Beginners will find a guide to their first observations in Part I, and in the introductory paragraphs of chapters 6 and 7 related to the observation of the photosphere and the chromosphere. As they get more experienced, they will benefit from the more advanced parts. As for the advanced amateurs, no doubt they will pick up here and there on information or an idea that will help them to make further progress.

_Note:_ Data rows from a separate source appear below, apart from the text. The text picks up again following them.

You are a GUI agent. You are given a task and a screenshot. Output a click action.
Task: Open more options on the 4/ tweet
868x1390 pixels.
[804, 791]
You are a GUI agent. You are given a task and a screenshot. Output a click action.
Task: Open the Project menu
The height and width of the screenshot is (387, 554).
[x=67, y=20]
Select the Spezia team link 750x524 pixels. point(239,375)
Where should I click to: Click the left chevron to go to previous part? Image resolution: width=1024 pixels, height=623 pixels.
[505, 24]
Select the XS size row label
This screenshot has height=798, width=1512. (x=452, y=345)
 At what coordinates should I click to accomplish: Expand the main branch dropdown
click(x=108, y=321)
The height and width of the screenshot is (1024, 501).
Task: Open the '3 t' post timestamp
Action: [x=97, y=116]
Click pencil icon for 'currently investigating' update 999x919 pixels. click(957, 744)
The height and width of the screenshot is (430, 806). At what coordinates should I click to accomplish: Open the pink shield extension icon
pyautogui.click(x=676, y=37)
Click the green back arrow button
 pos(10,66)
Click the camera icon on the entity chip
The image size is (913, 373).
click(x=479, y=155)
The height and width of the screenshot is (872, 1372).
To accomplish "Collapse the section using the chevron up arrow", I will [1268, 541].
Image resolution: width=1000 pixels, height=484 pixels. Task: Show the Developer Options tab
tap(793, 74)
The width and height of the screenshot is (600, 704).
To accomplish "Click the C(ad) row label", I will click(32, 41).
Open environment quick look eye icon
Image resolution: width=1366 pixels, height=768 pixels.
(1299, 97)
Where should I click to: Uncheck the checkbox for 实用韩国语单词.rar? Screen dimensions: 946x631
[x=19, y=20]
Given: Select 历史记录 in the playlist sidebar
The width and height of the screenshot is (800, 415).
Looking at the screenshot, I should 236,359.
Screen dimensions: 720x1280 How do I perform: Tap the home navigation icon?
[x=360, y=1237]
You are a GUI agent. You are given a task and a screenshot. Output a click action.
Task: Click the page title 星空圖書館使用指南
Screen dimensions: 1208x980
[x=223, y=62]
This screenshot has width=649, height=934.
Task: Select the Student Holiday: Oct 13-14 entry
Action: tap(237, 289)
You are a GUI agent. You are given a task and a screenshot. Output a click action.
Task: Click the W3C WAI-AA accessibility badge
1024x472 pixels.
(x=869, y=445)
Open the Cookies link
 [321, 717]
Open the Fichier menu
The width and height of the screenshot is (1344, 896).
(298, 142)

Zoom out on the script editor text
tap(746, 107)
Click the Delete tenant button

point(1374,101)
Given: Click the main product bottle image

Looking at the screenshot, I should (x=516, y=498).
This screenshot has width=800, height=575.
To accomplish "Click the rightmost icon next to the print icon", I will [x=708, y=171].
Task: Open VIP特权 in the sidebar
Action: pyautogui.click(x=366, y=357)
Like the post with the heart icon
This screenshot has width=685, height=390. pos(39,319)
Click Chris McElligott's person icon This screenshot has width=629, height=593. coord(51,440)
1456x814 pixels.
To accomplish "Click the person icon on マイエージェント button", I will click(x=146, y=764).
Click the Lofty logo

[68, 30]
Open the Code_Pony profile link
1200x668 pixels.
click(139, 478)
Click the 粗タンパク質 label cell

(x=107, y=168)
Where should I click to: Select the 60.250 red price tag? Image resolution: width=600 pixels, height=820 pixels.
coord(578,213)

Part II is largely dedicated to the techniques of observation. The main objective of this part is to bring an understanding of how the equipment works and how to make the best use of it. Even if there are many references to commercial products, this part is not intended to be a buying guide on solar scopes or solar filters. For this, the reader will refer to reviews published in his/her favorite astronomical magazine, to forum discussions, or to actual in-field testing and comparison at astronomical meetings.
Finally, the authors are not professional astronomers. They have tried their best to present up-to-date and reliable information, checked as much as possible from original sources. This is one of the reasons why references to the original professional papers are given in some chapters. The authors hope this information will prompt readers to pursue their exploration and understanding of the Sun. The authors beg professional astronomers to forgive them whenever they oversimplified the description of the solar physics and the observed phenomena. If mistakes remain in the text, they are the sole responsibility of the authors.
About the Authors
Solar Astronomy has been written by fourteen authors, all being skillful amateur observers in their respective domains: Christian Viladrich, François Rouvière, Jean-François Roudier, Norma Desprez, Patrick Pelletier, Bertrand Flouret, Jean-Jacques Poupeau, Jean-Pierre Brahic, Philippe Tosi, Harald Paleske, Peter Zetner, Bob Yoesle, Fred Burgeot, Fabrice Noël. This is a translation by Ken M. Harrison and Peter Zetner) and an update version of the book “Astronomie solaire” which has been a great success in France since 2018.